At the end of Pig Earth, John Berger wrote a historical afterword about the threat of extinction of peasants. Ten years later, when he published Once in Europa, one or two peasants had tractors and looked after land and animals on their own. By the end of the 20th century, in Western Europe, the extinction of peasants had effectively been achieved. There are some who, nostalgic for an imagined past, want to become peasants, to survive from the land with only a minimum of saleable product. But the pressures are immense.

As I learned a few weeks ago, the Ford factory in Cork was the first manufacturer in Europe of tractors. Mechanized agriculture and all that goes with it, started here, in 1919.

Saturday 5 November 2022

IVY AND STEVIE AND KAY DICK

Ivy and Stevie is an intermezzo for a wet autumn. Ivy Compton-Burnett and Stevie Smith interviewed by Kay Dick, published by Allison & Busby in 1971. Stevie was easier on the psyche than Ivy, when I first read them, a merry outcast living with aunt, the Lion, endearingly strange in Palmer's Green. Ivy needed to situate herself in the civilised world, as she called it. She knew what it was. She was a stern observer. 

And her hair. The forward roll around a black velvet band. I've only known two women who did their hair like that: my aunt Lily, who read Alice in Wonderland upside down on festive occasions; and Vanessa's mother, who was South African, and kept a stern house, sheets sides to middle and stewed apple. 

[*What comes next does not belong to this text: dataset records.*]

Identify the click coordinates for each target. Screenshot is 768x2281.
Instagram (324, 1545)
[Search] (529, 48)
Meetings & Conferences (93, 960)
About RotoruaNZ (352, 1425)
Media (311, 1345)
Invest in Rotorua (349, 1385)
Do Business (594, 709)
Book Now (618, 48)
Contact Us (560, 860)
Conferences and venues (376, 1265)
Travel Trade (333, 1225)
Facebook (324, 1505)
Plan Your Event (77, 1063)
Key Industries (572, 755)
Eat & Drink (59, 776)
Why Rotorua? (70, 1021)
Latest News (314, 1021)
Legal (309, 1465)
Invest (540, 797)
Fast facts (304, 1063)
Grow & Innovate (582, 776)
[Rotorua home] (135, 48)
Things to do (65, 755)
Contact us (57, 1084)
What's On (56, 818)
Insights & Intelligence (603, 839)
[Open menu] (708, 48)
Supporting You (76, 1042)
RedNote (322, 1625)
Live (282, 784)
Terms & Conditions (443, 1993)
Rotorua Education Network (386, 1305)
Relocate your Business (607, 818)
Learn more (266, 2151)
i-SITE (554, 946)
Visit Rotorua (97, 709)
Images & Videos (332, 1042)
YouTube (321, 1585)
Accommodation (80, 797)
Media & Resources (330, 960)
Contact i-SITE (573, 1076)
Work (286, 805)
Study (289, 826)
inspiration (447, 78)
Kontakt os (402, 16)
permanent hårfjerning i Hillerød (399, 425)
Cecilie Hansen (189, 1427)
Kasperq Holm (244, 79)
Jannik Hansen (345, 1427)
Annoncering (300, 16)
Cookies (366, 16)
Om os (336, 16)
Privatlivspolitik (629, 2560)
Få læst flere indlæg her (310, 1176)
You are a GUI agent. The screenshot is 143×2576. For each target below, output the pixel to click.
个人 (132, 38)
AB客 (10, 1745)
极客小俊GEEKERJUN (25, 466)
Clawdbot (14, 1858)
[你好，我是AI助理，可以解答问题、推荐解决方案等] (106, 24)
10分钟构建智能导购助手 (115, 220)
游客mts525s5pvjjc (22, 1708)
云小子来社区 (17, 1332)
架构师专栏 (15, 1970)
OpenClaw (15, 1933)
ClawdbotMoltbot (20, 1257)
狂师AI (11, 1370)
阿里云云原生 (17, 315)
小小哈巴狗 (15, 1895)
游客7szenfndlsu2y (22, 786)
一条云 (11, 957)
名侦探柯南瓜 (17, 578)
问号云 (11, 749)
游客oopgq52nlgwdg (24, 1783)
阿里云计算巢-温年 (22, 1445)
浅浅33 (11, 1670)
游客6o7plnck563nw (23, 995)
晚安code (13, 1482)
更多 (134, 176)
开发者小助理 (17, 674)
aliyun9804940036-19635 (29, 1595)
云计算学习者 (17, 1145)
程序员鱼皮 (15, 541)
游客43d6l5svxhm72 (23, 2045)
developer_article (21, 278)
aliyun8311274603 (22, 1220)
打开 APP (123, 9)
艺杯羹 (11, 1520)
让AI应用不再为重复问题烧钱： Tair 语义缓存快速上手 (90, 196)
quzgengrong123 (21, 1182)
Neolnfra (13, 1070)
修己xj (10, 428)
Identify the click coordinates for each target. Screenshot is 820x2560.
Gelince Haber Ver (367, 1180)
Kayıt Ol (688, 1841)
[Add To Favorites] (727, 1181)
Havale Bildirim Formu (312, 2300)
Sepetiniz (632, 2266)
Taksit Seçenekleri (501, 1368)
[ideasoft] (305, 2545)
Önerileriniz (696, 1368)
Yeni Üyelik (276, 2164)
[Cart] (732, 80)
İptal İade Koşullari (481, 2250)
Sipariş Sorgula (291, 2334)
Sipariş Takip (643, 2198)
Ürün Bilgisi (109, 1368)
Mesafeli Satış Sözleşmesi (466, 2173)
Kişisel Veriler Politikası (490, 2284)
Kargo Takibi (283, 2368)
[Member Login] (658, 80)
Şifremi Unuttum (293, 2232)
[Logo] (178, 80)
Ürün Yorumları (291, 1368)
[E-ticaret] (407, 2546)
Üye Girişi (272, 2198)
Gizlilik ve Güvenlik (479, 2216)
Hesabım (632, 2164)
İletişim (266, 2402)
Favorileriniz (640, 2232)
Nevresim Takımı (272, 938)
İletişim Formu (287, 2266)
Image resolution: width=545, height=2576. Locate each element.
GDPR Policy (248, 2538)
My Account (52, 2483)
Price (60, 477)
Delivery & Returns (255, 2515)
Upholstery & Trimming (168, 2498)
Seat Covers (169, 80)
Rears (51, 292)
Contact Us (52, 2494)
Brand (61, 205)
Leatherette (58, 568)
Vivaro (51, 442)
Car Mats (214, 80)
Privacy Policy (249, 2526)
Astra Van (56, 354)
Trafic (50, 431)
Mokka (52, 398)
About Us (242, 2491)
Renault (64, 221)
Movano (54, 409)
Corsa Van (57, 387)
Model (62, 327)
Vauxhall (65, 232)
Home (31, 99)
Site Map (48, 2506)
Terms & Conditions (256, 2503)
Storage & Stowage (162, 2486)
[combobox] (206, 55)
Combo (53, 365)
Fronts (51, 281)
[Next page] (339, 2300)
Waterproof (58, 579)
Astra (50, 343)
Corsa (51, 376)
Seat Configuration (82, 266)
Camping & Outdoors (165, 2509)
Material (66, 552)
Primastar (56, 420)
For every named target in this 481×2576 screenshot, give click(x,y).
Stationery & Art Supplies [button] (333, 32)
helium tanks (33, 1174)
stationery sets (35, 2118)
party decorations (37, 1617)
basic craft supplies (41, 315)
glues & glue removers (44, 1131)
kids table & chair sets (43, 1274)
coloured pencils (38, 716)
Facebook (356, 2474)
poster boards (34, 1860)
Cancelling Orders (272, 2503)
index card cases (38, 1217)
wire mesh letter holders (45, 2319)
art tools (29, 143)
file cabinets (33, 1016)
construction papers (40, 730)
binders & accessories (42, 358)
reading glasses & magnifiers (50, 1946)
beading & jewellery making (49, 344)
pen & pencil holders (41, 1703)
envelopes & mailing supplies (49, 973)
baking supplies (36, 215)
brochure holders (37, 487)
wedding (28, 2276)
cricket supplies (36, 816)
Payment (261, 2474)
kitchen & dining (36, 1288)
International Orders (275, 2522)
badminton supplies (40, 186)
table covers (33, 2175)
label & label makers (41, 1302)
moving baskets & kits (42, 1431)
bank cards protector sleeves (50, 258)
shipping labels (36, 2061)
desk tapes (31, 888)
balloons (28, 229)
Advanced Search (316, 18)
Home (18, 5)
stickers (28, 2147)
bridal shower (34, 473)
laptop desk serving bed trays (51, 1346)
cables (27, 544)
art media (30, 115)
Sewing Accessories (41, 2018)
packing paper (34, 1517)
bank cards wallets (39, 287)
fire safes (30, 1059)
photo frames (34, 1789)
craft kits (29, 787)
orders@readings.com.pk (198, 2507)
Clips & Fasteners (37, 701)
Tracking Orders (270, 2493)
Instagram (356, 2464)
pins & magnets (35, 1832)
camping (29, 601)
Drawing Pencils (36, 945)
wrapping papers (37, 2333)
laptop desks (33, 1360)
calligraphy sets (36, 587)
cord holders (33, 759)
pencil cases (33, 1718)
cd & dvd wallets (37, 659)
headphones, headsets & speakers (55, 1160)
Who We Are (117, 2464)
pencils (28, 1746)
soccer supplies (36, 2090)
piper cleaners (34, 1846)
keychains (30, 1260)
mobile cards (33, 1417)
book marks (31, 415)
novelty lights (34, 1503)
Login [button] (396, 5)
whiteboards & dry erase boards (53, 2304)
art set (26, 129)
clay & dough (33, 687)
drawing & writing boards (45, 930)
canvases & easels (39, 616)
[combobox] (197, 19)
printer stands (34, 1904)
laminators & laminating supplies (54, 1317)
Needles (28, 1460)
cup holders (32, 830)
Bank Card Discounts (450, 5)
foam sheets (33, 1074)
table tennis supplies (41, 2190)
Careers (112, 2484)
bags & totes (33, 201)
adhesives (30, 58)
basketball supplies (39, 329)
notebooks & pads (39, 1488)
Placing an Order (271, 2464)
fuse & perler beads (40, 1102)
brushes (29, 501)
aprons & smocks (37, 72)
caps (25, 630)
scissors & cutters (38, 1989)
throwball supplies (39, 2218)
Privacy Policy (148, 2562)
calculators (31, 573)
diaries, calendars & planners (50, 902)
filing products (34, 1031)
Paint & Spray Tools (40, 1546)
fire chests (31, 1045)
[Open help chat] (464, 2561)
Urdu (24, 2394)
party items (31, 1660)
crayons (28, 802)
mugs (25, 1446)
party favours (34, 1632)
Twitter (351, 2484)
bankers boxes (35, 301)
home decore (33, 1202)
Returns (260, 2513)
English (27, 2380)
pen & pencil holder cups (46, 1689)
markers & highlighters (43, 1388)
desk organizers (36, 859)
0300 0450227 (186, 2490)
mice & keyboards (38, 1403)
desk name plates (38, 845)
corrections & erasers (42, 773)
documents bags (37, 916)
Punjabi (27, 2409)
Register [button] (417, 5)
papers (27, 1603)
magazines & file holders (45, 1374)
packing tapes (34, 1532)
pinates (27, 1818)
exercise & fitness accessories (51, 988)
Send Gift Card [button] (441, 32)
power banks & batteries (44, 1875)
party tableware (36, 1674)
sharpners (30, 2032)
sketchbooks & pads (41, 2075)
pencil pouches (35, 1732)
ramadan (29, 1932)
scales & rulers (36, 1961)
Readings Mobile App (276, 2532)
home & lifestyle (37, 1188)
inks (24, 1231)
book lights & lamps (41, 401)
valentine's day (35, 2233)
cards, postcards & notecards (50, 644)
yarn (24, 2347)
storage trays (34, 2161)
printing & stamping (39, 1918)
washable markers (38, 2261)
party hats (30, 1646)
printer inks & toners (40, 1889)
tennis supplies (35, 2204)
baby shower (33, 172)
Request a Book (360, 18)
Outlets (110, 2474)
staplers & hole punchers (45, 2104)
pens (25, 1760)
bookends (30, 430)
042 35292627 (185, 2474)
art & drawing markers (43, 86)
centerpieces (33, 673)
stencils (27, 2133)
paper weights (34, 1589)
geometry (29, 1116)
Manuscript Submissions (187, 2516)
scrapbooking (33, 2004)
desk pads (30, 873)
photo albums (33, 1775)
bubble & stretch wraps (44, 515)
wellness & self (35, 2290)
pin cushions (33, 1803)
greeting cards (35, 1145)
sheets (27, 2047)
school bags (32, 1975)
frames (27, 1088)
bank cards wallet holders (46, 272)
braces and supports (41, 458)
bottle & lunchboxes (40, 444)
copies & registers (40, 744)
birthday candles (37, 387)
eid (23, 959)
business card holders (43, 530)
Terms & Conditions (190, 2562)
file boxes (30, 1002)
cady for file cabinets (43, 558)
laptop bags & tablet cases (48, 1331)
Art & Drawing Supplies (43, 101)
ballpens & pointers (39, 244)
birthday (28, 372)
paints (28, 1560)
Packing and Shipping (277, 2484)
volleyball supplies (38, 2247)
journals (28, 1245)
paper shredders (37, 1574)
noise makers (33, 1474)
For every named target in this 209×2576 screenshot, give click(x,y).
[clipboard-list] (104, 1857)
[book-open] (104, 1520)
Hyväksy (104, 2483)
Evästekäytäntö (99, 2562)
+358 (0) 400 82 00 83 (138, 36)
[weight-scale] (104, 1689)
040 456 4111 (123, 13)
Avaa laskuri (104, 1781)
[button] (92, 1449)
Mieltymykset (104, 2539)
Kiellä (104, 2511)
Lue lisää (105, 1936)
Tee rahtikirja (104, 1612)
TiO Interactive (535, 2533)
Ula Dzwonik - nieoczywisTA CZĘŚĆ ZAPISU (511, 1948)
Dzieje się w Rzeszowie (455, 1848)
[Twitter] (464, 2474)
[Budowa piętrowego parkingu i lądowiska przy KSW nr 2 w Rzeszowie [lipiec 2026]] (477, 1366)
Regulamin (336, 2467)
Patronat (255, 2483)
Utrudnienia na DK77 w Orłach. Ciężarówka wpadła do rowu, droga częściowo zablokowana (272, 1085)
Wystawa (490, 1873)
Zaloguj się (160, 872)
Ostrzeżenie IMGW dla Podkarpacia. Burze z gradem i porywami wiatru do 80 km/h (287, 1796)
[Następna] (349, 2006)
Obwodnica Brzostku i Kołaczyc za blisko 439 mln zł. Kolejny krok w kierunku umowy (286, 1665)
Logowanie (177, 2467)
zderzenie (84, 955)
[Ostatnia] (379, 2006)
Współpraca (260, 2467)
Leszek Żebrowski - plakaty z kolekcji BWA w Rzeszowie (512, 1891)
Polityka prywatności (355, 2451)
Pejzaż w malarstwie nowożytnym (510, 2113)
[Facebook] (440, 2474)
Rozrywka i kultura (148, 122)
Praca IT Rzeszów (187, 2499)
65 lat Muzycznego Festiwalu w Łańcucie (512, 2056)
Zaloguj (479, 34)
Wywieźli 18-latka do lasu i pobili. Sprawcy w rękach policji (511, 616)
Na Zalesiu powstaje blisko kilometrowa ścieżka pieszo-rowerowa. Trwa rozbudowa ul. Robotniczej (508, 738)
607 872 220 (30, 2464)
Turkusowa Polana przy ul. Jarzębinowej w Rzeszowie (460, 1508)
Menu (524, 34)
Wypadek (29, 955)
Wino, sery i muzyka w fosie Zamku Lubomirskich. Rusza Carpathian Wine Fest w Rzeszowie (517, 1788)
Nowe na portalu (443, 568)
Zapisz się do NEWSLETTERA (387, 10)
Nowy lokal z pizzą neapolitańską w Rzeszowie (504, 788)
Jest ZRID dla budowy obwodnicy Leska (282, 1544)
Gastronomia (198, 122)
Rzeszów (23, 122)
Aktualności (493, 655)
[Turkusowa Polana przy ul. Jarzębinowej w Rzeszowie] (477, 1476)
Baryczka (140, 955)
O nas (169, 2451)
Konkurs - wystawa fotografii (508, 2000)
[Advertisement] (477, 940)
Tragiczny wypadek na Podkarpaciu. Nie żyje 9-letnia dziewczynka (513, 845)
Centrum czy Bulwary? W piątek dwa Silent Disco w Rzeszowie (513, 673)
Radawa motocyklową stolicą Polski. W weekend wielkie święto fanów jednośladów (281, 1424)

Ivy Compton-Burnett partakes of both. 

Maybe I can't grow into Ivy because I can't accommodate the overarching family, the constant interaction. I can read her in small, detached doses. Less concerned with who is doing what to whom than taking a print in the void, the way my mother picked up Walter Scott in the middle of the night, and read any page or two. Ivy said to Kay that a plot was a washing line on which to hang her dialogue. Which suits my reading style. Dipping in, taking the temperature. Then returning to myself. 

I have been dipping into A House and its Head this week. Spending time with Ivy. Closing the book when I'd had enough conversation, enough intimation. When I wanted to sleep.

"Is anything serious the matter?"

"Well, we use words like "serious". But words do not make much difference do they?"